- DATA SUPPLIED:
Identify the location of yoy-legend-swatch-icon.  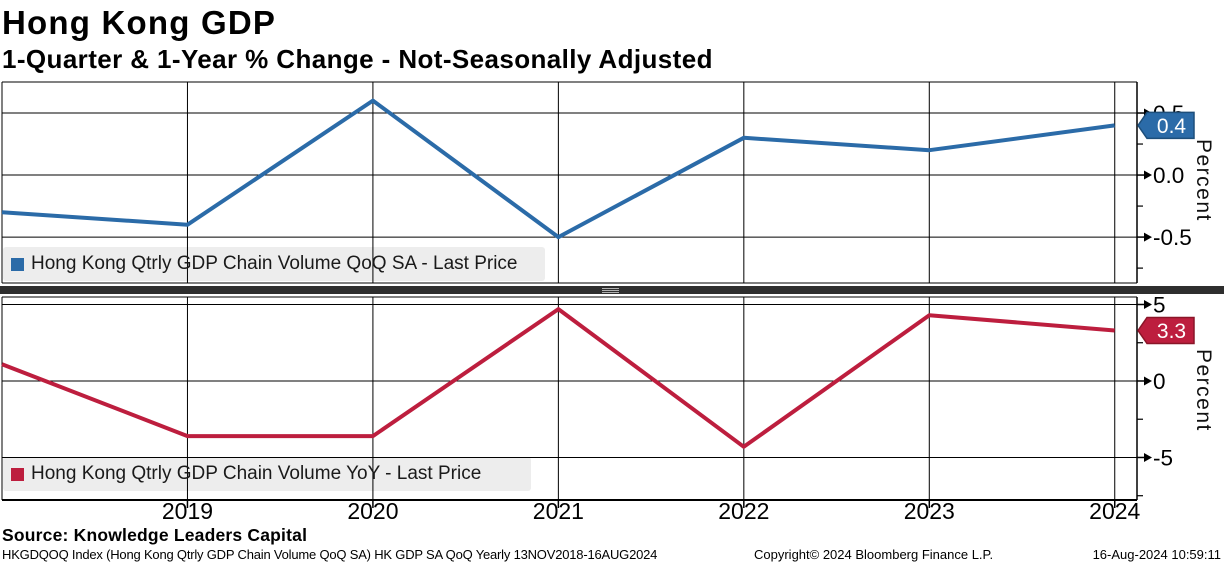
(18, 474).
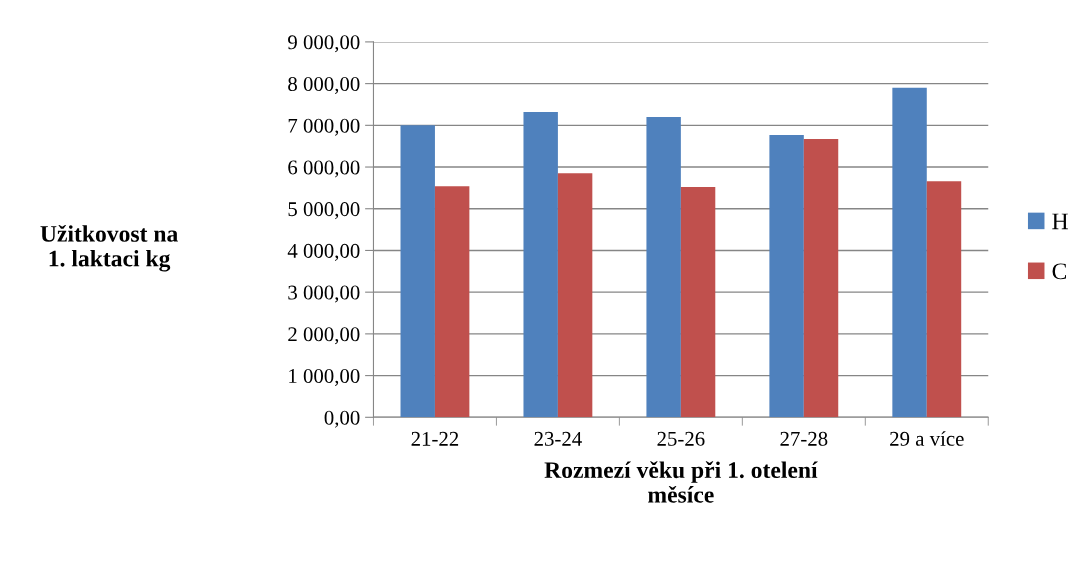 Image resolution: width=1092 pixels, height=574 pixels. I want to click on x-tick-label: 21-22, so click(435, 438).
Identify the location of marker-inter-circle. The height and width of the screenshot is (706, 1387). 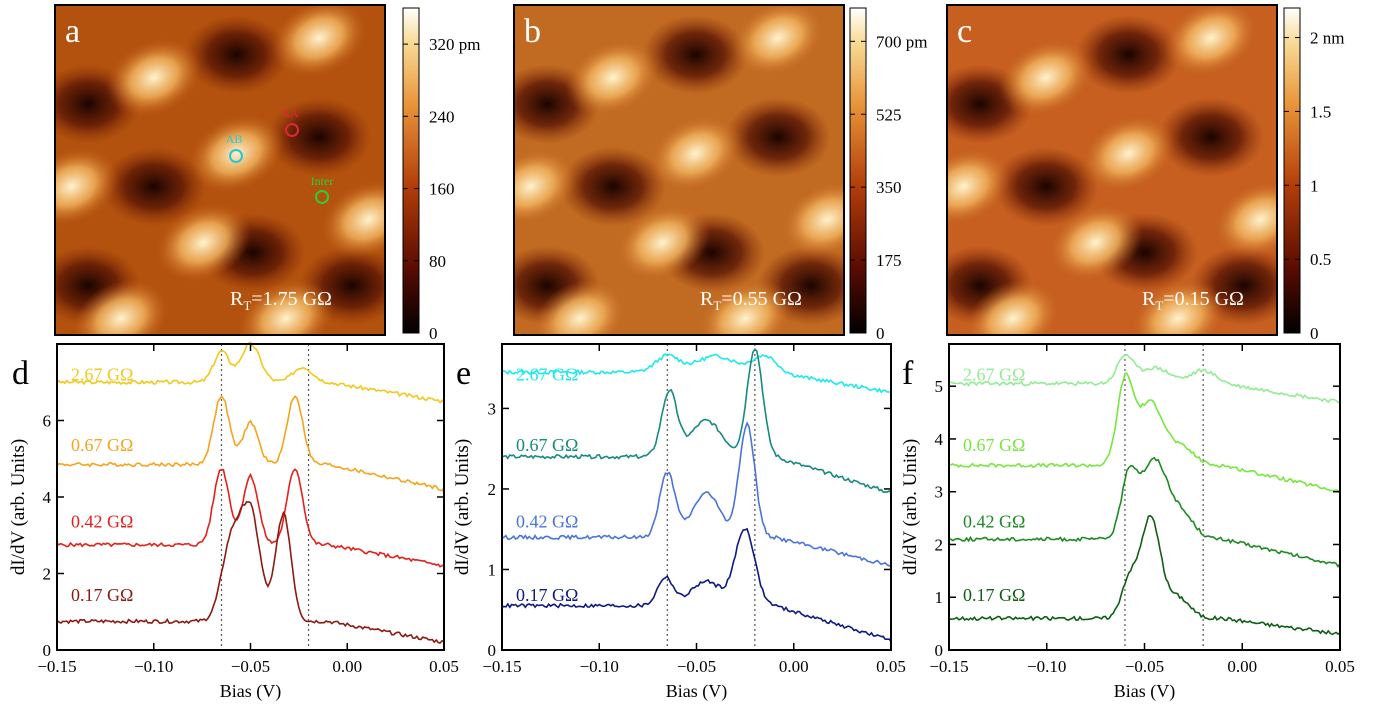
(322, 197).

- DIRECTIONS:
Present every line of the records above as a numbered list, skipping any blank lines. Leave out the pictures.

- TASK OUTPUT:
1. Identify the location of yoy-legend-swatch-icon.  
2. (18, 474).
3.  Image resolution: width=1092 pixels, height=574 pixels. I want to click on x-tick-label: 21-22, so click(435, 438).
4. Identify the location of marker-inter-circle. The height and width of the screenshot is (706, 1387). 
5. (322, 197).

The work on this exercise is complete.